Badia: Myślałem, że zerwałem więzadła
Gerard Badia będzie pauzował przez dwa najbliższe miesiące. Tak długa przerwa kapitana Piasta Gliwice to pokłosie kontuzji, której doznał on w trakcie ligowego spotkania z Cracovią.
Gerard Badia wie, że mógł wypaść z gry na zdecydowanie dłużej
Przypomnijmy, że hiszpański pomocnik urazu nabawił się jeszcze podczas pierwszej połowy wspomnianego meczu i z grymasem bólu na twarzy musiał opuścić boisko. Diagnoza: kontuzja kolana, która jednak nie spowodowała uszkodzeń w obrębie więzadeł krzyżowych.

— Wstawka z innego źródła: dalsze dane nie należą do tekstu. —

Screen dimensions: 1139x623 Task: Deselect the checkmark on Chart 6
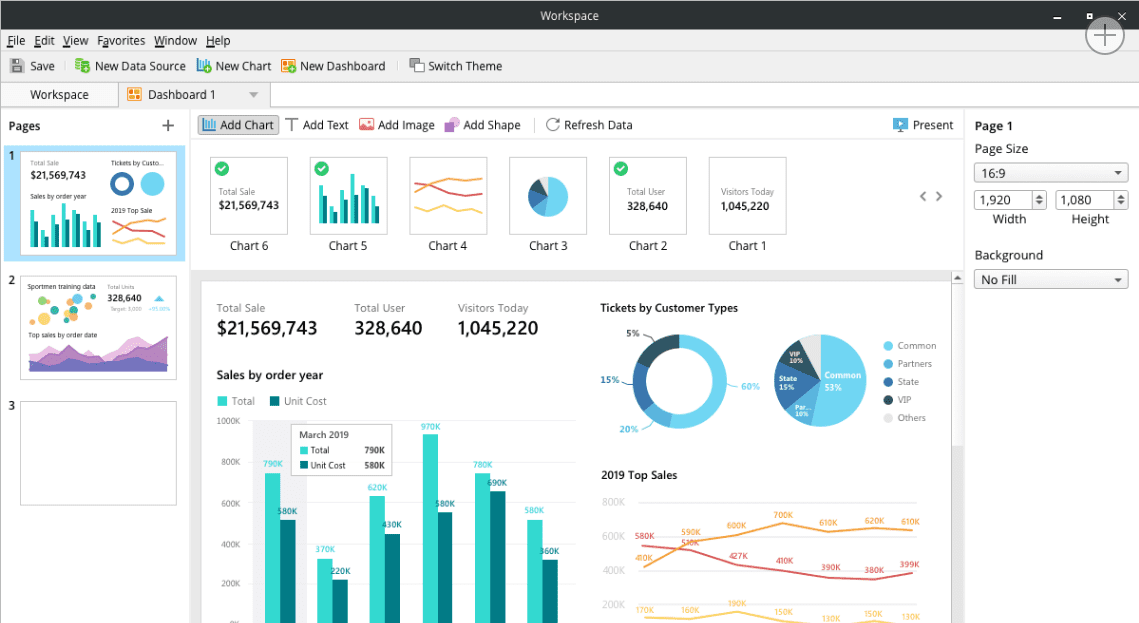click(x=221, y=169)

– Niebawem Gerard przejdzie standardowy, mało inwazyjny zabieg. Jego przerwa w grze może potrwać do dwóch miesięcy. Jesteśmy pełni optymizmu, że to kwestia tygodni i niedługo Badii będzie gotowy do gry – powiedział doktor Sławomir Zdonek, który prowadzi leczenie kapitana Piasta.
Co na to sam sam zainteresowany? Badia był zadowolony, że uniknął najgorszego. – Taka jest piłka nożna, kontuzje są wliczone w nasz zawód. Kolana bolało po meczu i czekałem na wyniki badań, ale nie ma aż tak źle – zdradził podczas rozmowy z katowickim „Sportem”.

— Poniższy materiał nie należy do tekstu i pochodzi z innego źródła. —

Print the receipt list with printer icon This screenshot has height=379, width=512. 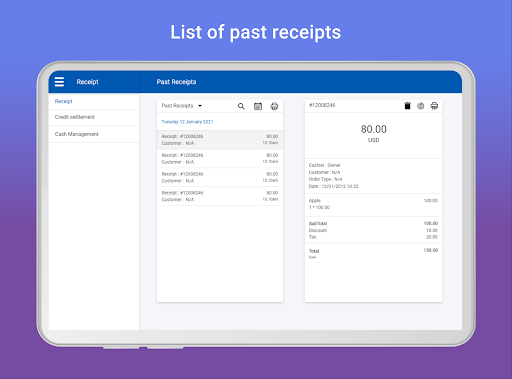[x=274, y=106]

– Na początku bardzo się bałem, bo myślałem, że zerwałem więzadła. Dawno temu to przerabiałem i wiem, jak długo nie gra się w piłkę. Nasz lekarz uspokoił mnie, że nie jest tak źle. Trochę żartując dobrze, że to stało się teraz, bo jak wrócę do końca sezonu zostanie jeszcze 30 kolejek – dodał.